May’s proposed Brexit deal
May presented the draft Brexit proposal to her cabinet on Wednesday. The meeting lasted about five hours, but ultimately May secured their backing with a not-exactly-inspiring argument: This is the best deal Britain is going to get, so take it or leave it.
“When you strip away the detail, the choice before us is clear,” May told reporters. “This deal, which delivers on the vote of the referendum, which brings us back control of our money, laws and borders, ends free movement, protects jobs, security and our union — or leave with no deal, or no Brexit at all.”
The draft plan was published in full after her meeting. According to the Guardian, it resolves the question of the status of millions of EU citizens living in the UK and UK citizens living in the EU. It also settles the divorce bill — or how much the UK will pay the EU for forcing everyone to go through this whole process. (This is expected to be about £39 billion pounds, which is about $50 billion.)
This plan also provides a safeguard solution to the Irish border question, which will go into effect if the UK and the EU can’t reach a deal during that transition period. It involves concessions from both the EU and UK, so a lot of people are probably going to be unhappy.
The “backstop plan” is that the entire UK will stay in the EU customs union. But Northern Ireland will still remain within some parts of the EU single market, which means it will have to follow somewhat stricter regulatory standards compared to the rest of the UK.
This has created a brand-new Brexit metaphor: the “swimming pool.” Think of Northern Ireland in the deep end, having to follow more EU regulations, and the rest of the UK in the shallow end, with less stringent rules.
The UK will also have to follow this arrangement until an independent panel is assured there’s no chance of any return to a hard Irish border, according to Business Insider.
This draft Brexit plan, of course, is not even close to a done deal. May has gained the support of her cabinet, but now she has to sell the plan to the rest of Parliament.

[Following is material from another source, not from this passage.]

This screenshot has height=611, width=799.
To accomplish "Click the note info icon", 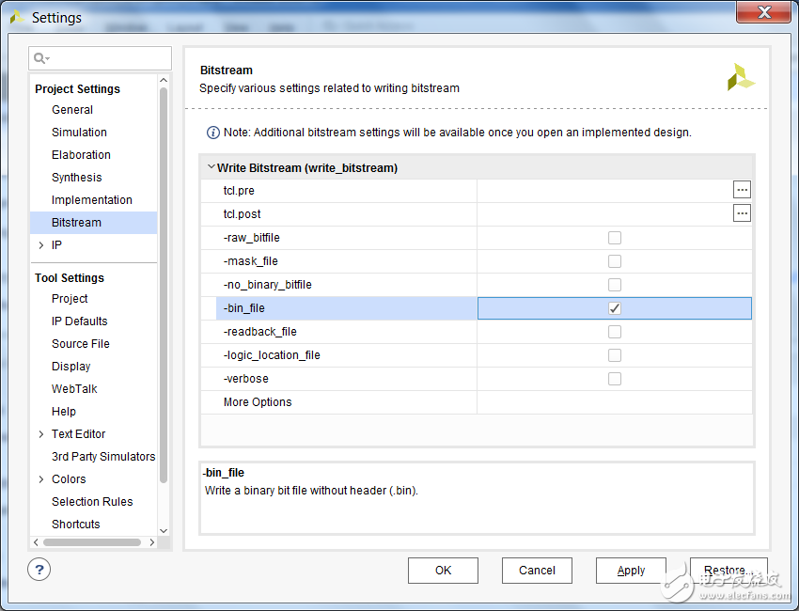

Michel Barnier, the EU’s chief Brexit negotiator, signaled the EU’s confidence in the arrangement after May spoke. He said the two sides had reached an “important moment in this extraordinary negotiation.”
But plenty of people have already bashed the deal based on its broad outlines. Hardline Brexiteers in May’s own party hate it because it still ties the UK to the EU customs union — and they fear that it will “trap” the country in a long-term relationship with Europe. And Northern Ireland’s DUP finds it untenable because it still treats Northern Ireland differently than the rest of the United Kingdom.
Labour Party leader Jeremy Corbyn said it was “unlikely” that this would be a good deal for Britain, but he hasn’t committed to a definite position yet. “Labour has been clear from the beginning that we need a deal to support jobs and the economy — and that guarantees standards and protections,” Corbyn said. “If this deal doesn’t meet our six tests and work for the whole country, then we will vote against it.”
The EU has tentatively scheduled an emergency summit at the end of November to finalize the Brexit deal. But even after that, the deal has to face the UK Parliament, where its future may be precarious. There are no guarantees May will have enough votes to get it passed, which would put the UK even closer to a no-deal Brexit scenario.
May may also soon face a leadership challenge as early as Thursday, meaning her party could call a no-confidence vote and try to oust her as prime minister. Rumors of such a challenge intensified Wednesday, led by pro-Brexit conservatives who feel that May capitulated to the EU.
It’s not clear if there are enough votes in Parliament to actually force May to step aside, but it’s an ominous sign as she tries to rally support for her draft deal.
Another challenge could be the Labour Party, which has its own intra-party splits on Brexit, including whether it should support a second referendum and punt Brexit back to the people.
This draft withdrawal agreement is a huge breakthrough for the UK and the EU. But the Brexit drama is far from over.